75Rousseau y prolonge le dialogue avec le lecteur, de la même manière qu’il échange par lettres avec plusieurs correspondants. L’appareil de note devient un appareil de guerre au service d’une thèse. Bref, comme le dit Randa Sabry s’interrogeant sur les Stratégies discursives, à propos de la note :

Avant même de livrer son contenu, elle m’est donnée comme facultative ou secondaire par ses caractères plus menus ou italiques, par sa position marginale ou différée en fin de chapitre. Effet hiérarchique souvent fallacieux. À première vue, le texte semble s’alléger, pour des raisons esthétiques ou de clarté discursive, de certains surplus qui pourraient freiner son fonctionnement, alors qu’en fait, de ce tri apparent entre essentiel et secondaire, le second n’est pas forcément subordonné au premier. Bien plutôt conviendrait à cette répartition de l’espace scriptural, l’image du double foyer, de la duplicité, du discours bifide.

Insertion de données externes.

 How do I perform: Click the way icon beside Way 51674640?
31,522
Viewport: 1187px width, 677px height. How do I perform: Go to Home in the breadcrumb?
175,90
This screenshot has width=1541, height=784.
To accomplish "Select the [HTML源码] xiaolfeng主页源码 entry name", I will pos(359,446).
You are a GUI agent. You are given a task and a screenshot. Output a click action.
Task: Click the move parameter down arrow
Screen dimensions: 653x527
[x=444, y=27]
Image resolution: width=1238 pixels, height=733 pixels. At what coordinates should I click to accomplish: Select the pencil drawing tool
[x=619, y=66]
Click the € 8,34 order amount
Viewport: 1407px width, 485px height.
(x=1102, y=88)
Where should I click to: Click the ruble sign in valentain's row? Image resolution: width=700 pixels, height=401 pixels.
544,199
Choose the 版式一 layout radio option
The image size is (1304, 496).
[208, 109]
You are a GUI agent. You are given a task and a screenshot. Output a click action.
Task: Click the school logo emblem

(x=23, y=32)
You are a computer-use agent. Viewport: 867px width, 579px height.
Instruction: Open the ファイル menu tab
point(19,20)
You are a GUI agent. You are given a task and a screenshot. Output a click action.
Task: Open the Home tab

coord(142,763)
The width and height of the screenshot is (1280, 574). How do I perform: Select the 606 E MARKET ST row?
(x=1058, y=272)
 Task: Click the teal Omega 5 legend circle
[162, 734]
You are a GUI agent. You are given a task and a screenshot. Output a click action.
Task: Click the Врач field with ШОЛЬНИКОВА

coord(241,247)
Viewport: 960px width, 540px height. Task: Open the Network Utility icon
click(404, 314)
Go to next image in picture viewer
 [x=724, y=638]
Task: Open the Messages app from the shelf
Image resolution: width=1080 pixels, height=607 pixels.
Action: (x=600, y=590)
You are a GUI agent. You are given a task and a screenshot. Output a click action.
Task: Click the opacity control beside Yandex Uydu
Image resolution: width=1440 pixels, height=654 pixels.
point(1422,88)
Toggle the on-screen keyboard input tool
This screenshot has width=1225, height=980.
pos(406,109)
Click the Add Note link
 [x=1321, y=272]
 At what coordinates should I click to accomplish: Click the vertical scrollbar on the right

En se donnant, à la fois, l’élégance du texte lisse, poli, conséquent, continu, et, en marge, le caprice, la rétractation, l’ajout, le doute, l’hommage, la minutie du détail, les scrupules, la dette, la polémique,… l’auteur montre visuellement contre quoi le discours a dû lutter (ou s’appuyer puis s’affranchir) pour gagner sa cursivité; mais simultanément, pour le lecteur de notes cette cursivité ne tarde pas à se craqueler, subvertie par le murmure des notes97.

« L’histoire de notre voyage peut ajouter quelques feuillets à celle de l’homme… »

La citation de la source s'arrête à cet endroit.